===== PROVIDED DATA =====

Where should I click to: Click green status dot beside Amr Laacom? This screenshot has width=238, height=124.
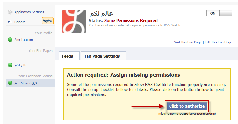point(10,40)
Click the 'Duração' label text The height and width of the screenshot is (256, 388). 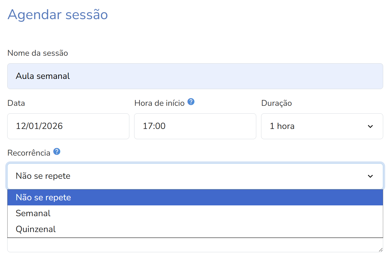coord(276,103)
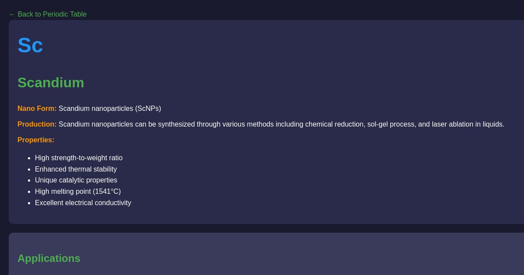This screenshot has width=524, height=275.
Task: Select the Properties label
Action: click(x=36, y=140)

=====

» WHAT YOU ARE ASKED TO DO:
Recast everything from the start of the records down to the line containing "point(10,40)" as a two-column CSV with headers instruction and location. Give one row per record, with the text and its answer each in a single quoted field, line breaks turned into spaces, and the pictures left out.

» REPLY:
instruction,location
"Where should I click to: Click green status dot beside Amr Laacom? This screenshot has width=238, height=124.","point(10,40)"